Wednesday, December 10, 2014

Pair of studies released this week offer different takes on methane leaks from oil and gas wells

Researchers at Princeton University say that 19 abandoned wells in Pennsylvania are emitting high levels of methane, Richard Valdmanis reports for Reuters. The study, which was conducted in 2013-14 and published this week in the Proceedings of the National Academy of Sciences, says that wells were emitting an average of 0.27 kg (0.6 lbs) of methane per day.

The study's authors wrote: "These measurements show that methane emissions from abandoned oil and gas wells can be significant.
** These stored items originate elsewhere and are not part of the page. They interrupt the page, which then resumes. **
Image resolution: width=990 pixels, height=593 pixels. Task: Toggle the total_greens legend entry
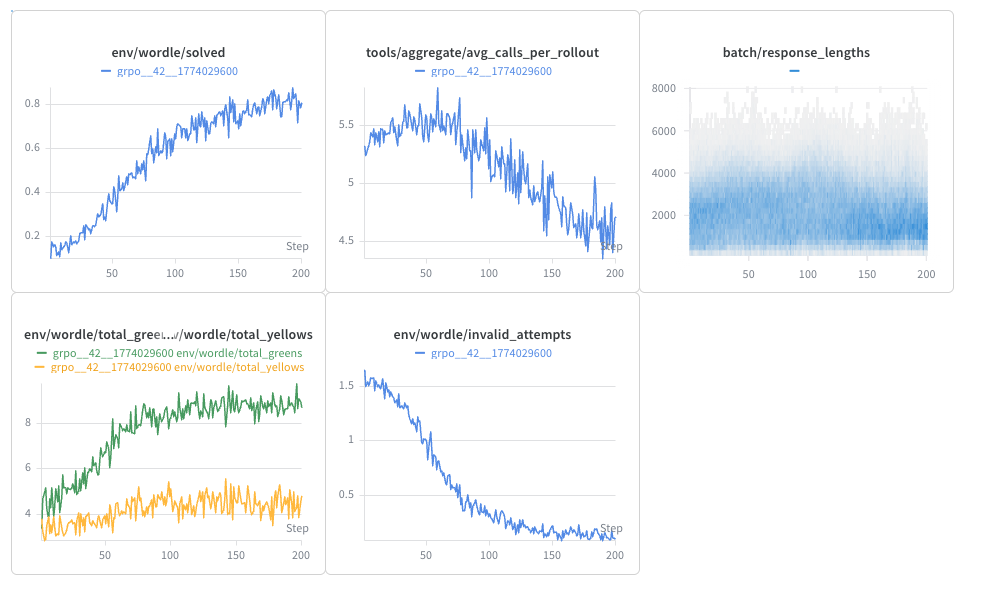click(x=177, y=353)
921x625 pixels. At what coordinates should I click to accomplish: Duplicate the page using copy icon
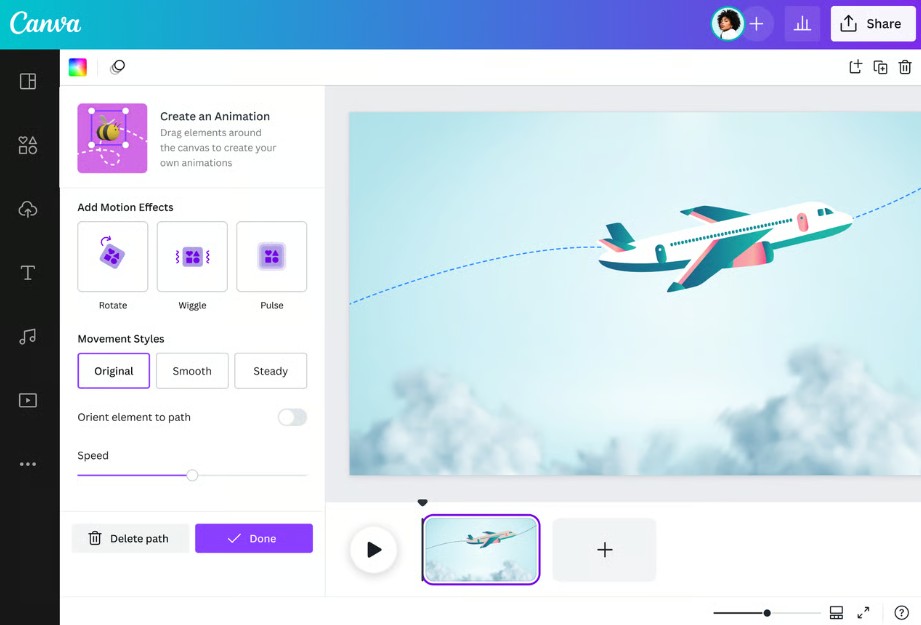tap(880, 67)

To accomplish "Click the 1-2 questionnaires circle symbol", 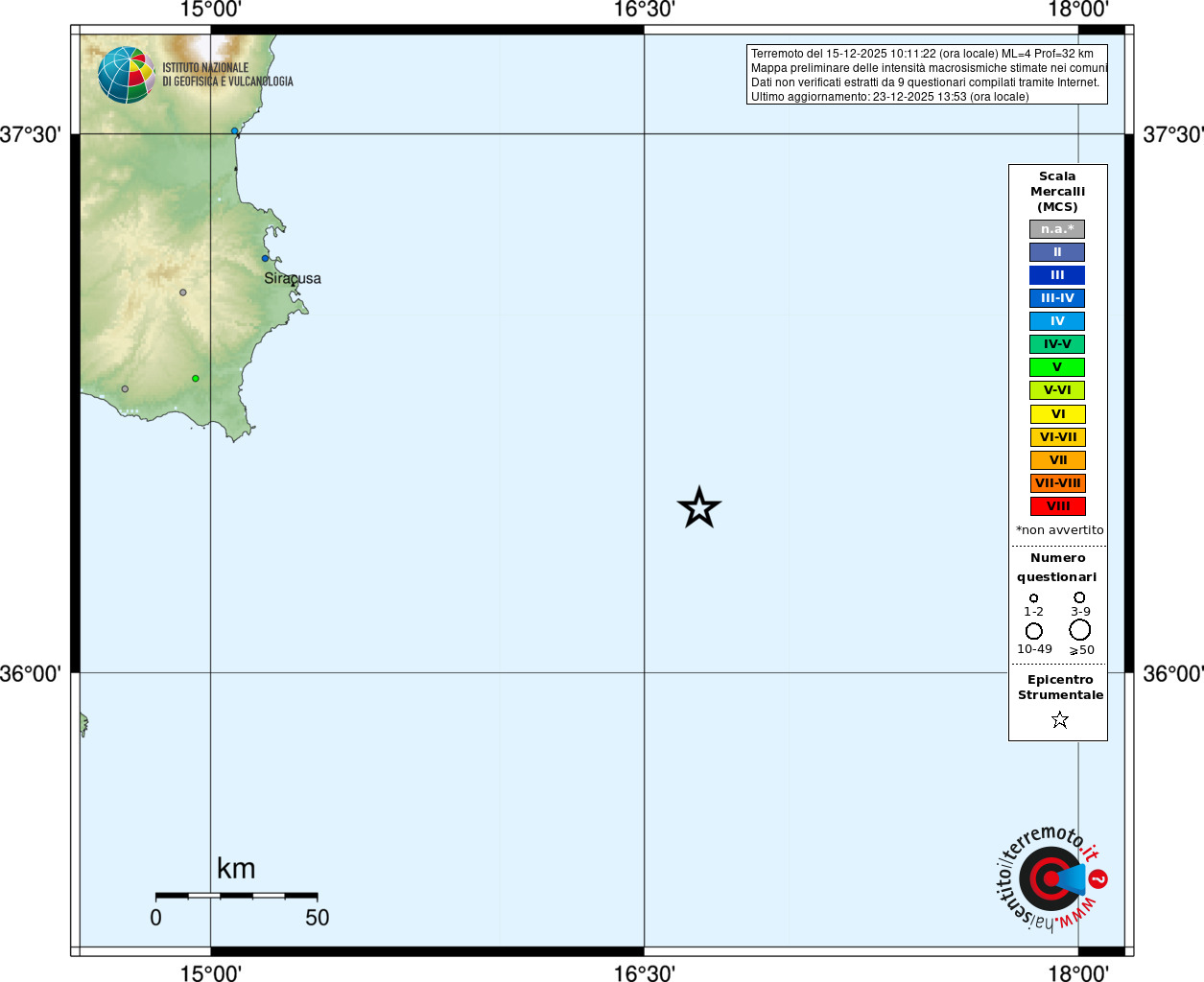I will click(1033, 598).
The research required to quantify these emissions nationally should be undertaken so they can be accurately described and included in greenhouse gas emissions inventories." 

Researchers "estimate that abandoned wells in Pennsylvania could account for 4-7 percent of all human-sourced methane emissions in the state," Doyle Rice reports for USA Today. "The researchers say the wells in Pennsylvania could be representative of all the wells across the country."

A University of Texas study published this week in the journal Environmental Science & Technologyand supported by several natural gas companies and the Environmental Defense Fund"found that leaks at a small group of wells—about 20 percent—cause most of the known methane emissions," Rice writes.

The wells extract natural gas through hydraulic fracturing, known as fracking, Rice writes. David Allen, a chemical engineering professor at the University of Texas and the study's lead author, told Rice, "To put this in perspective, over the past several decades, 10 percent of the cars on the road have been responsible for the majority of automotive exhaust pollution." (Read more)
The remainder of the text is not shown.